## WORK ITEM:
With pictures left out, output exactly the lines from the line holding "Task: Undo the last action" through the end of the data, both included.

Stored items
┌──

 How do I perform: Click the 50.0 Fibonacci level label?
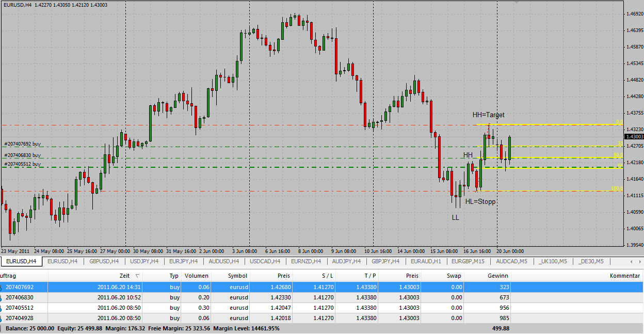(617, 155)
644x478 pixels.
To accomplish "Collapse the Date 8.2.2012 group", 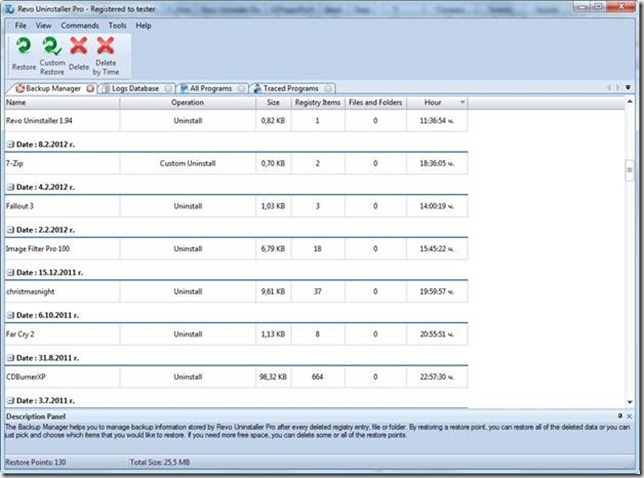I will [10, 144].
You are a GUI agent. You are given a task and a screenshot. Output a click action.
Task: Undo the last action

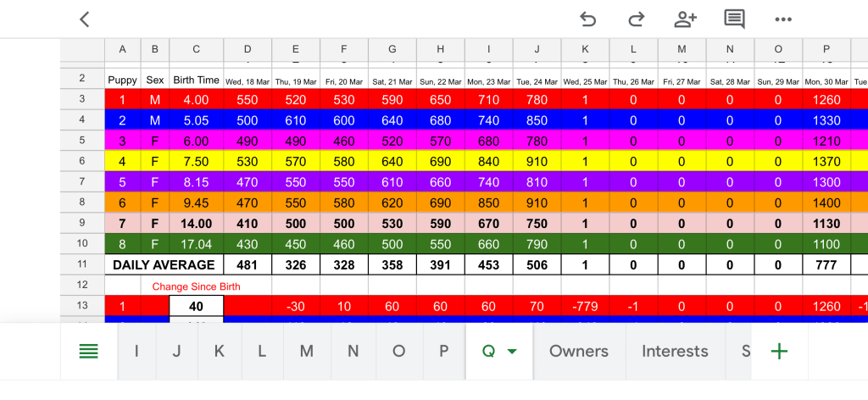587,19
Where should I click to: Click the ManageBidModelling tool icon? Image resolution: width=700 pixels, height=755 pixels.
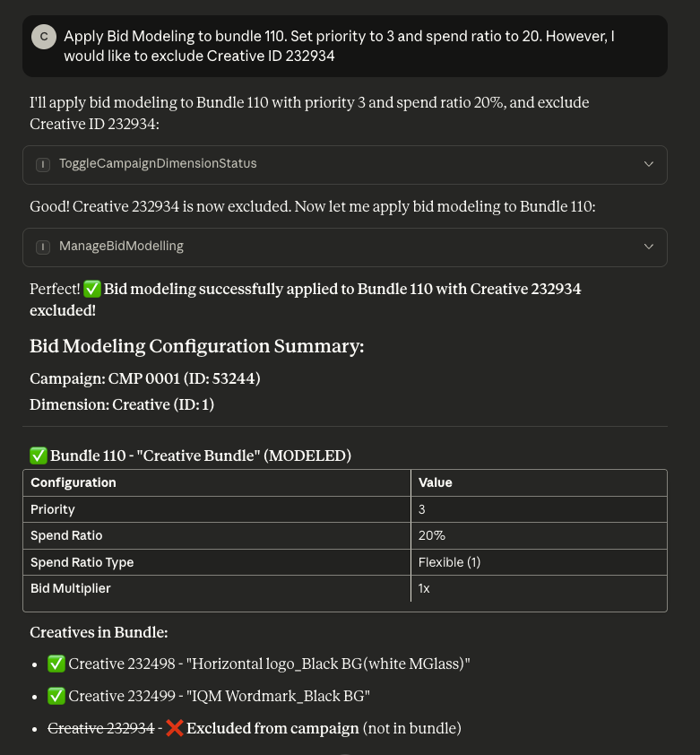coord(43,247)
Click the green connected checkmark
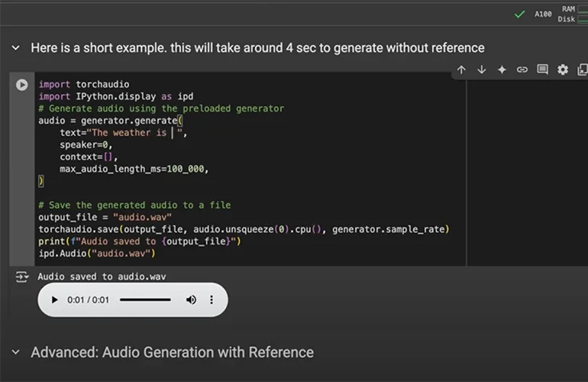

└──

## WRITTEN ANSWER:
Task: Undo the last action

587,19
Where should I click to: Click the ManageBidModelling tool icon? Image resolution: width=700 pixels, height=755 pixels.
coord(43,247)
Click the green connected checkmark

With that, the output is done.